In 1999, the Company elected to apply the provisions of SEC Staff
Accounting Bulletin No. 101, which addresses the proper recognition of certain
revenue items including contingent (percentage) rents. The cumulative effect of
the change in accounting principle is a reduction in percentage rental revenue
of approximately $522,000 as of January 1, 1999.
Overall, net income decreased approximately $1.864 million primarily as
a result of nonrecurring items related to costs associated with a proxy contest
and related change in control payments offset, in part, by an increase in gains
on property sales and reductions in losses on extinguishment of debt and the
cumulative effect of a change in accounting principle.
FUNDS FROM OPERATIONS
Management considers Funds From Operations ("FFO") to be an appropriate
measure of performance of an equity real estate investment trust. The Company
uses the method of calculating FFO prescribed by the October 1999 White Paper
issued by the National Association of Real Estate Investment Trusts (NAREIT)

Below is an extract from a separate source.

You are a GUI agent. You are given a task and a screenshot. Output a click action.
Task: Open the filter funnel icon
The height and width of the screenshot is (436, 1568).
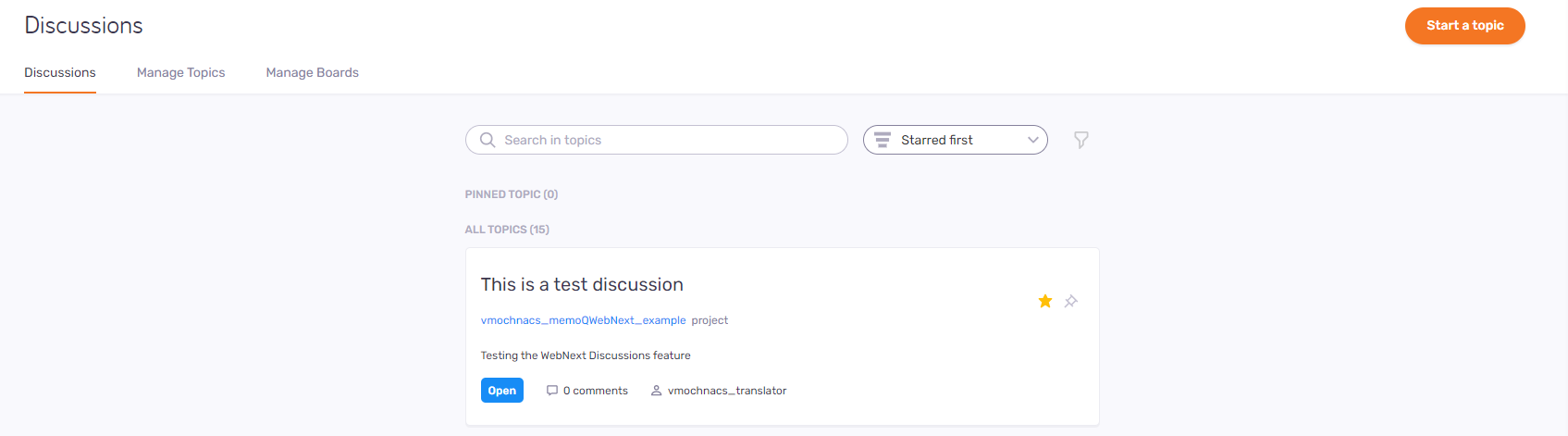coord(1080,140)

which utilizes net income or loss excluding gains and losses from sales of
depreciable operating property, further adjusted for certain non-cash items
including depreciation and amortization of real estate assets and including
items from nonrecurring events except for those that are defined as
extraordinary items under generally accepted accounting principles. It is the
opinion of management that reduction for, or inclusion of these items, is not
meaningful in evaluating income-producing real estate which, in general, has
historically not depreciated.
FFO does not represent cash generated from operating activities in
accordance with generally accepted accounting principles and is not necessarily
indicative of cash available to fund cash needs, including distributions. FFO
should not be considered as an alternative to net income as an indicator of the
Company's operating performance or as an alternative to cash flow as a measure
of liquidity or the ability to pay distributions but rather, as a supplemental
tool to be used in conjunction with these factors in analyzing the Company's
overall performance.
The Company reports FFO on both a basic and diluted basis. The diluted
basis assumes the conversion of the Company's convertible debentures and
convertible notes into shares of common stock as well as other common stock
equivalents including those which are antidilutive to earnings per share.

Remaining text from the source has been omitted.